### Исходный текст ###

Жерардин Суэйн: Да, думаю, это музыка настоящего времени. Мы продолжаем путешествие. Макс принес в группу много нового, Пьер… каждая новая личность в группе ее обогащает. Идет постоянная аккомодация новых участников, мы приноравливаемся к их манере поведения, иногда бывает странно, но чаще всего – классно. Кто-то вносит долю серьезности, кто-то – юмора. И это всё движет нас дальше, потому что нет никакого священного алтаря, незыблемых устоев группы Faust, наш концерт – не способ поклонения авангарду, что бы под ним ни подразумевали. Выступления не входят для нас в привычку. На сцене никто не знает наперед, что произойдет. Это постоянное общение друг с другом.
П.: Она отметила очень важный аспект. Принцип Faust всегда был таков – когда мы где-то играем, приезжаем в новое место, мы не стараемся контролировать ситуацию, изменять ее под себя. Мы принимаем всё как есть и работаем с этим. В составе Faust никто никогда не скажет – ох, в этом зале плохая акустика. В любом зале акустика есть. Она может быть плохой, хорошей, мерзкой, но как бы не звучал зал, он в любом случае звучит. Мы никогда не стараемся воевать с этим звучанием. Мы работаем с ним заодно.
Очень важное значение для Faust имеет шанс, возможность – если в ней заложен риск. Если окажется, что перед нами препятствие, мы не будем говорить – мол, у нас есть Программа, и мы ей будем следовать, невзирая ни на что. Нет, у нас есть идеи, но нет программы. Мы никогда не составляем сет-лист заранее. Он всегда появляется непосредственно перед выходом на сцену. Мы собираемся в круг, каждый подкидывает идеи, мы собираем их вместе и составляем план. Это может быть рисование картин, разговоры, что угодно.

### Строки набора данных ###

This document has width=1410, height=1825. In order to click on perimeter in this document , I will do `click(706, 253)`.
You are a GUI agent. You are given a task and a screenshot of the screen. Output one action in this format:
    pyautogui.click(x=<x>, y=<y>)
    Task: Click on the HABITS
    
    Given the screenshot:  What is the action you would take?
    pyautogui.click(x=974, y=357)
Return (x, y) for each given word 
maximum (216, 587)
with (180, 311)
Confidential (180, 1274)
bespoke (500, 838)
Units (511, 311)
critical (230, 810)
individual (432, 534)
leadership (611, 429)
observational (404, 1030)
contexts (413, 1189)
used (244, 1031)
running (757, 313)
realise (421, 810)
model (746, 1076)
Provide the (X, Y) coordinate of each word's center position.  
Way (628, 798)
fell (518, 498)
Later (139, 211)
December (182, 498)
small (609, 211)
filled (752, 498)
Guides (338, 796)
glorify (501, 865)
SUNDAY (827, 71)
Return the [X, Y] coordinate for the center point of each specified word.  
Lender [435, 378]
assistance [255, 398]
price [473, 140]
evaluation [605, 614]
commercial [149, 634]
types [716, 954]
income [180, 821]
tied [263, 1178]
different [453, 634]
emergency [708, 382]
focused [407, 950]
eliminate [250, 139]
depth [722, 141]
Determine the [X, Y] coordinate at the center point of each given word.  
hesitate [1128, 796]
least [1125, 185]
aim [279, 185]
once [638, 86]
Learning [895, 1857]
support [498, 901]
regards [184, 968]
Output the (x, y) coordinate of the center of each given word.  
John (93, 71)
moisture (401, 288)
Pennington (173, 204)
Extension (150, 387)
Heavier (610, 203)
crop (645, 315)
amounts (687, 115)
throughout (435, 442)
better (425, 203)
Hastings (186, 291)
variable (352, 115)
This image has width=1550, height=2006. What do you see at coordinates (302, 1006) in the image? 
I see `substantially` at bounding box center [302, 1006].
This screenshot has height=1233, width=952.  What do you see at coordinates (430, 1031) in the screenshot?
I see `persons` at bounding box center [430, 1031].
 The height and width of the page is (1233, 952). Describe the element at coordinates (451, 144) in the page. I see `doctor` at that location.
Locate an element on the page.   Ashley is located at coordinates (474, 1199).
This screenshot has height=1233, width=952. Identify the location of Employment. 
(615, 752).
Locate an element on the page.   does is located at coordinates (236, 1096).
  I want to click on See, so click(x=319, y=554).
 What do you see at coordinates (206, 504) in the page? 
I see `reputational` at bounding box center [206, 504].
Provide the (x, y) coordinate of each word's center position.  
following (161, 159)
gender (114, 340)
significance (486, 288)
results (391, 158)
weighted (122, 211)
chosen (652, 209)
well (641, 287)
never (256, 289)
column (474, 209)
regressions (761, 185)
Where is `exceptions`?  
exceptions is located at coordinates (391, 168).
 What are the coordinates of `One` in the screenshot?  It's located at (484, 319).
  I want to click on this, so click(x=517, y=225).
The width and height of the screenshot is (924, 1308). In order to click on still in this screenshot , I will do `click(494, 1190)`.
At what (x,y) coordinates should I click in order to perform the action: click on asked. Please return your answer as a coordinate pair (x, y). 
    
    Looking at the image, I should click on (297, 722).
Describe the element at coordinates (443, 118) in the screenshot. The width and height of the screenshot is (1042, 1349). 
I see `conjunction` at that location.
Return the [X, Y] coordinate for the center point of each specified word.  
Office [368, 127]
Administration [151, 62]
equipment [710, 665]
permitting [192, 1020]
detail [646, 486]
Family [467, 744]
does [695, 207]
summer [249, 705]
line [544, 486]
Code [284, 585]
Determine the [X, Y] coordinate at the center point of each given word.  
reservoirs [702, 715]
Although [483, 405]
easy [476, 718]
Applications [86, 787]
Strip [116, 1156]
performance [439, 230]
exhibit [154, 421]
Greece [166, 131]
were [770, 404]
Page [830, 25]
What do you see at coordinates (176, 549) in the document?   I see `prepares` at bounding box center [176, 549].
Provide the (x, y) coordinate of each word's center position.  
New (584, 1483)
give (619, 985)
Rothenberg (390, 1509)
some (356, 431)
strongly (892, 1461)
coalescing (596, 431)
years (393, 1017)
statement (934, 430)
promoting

###

> Задания для выполнения:
**a)** Когда, согласно тексту интервью, у группы Faust появляется сет-лист?
**b)** Перепишите из текста интервью отрывок: начните со слов «Очень важное значение» и остановитесь после слов «разговоры, что угодно.».
Записи здесь не понадобятся.

> Решённые задания:
**a)** Непосредственно перед выходом на сцену.

**b)**
Очень важное значение для Faust имеет шанс, возможность – если в ней заложен риск. Если окажется, что перед нами препятствие, мы не будем говорить – мол, у нас есть Программа, и мы ей будем следовать, невзирая ни на что. Нет, у нас есть идеи, но нет программы. Мы никогда не составляем сет-лист заранее. Он всегда появляется непосредственно перед выходом на сцену. Мы собираемся в круг, каждый подкидывает идеи, мы собираем их вместе и составляем план. Это может быть рисование картин, разговоры, что угодно.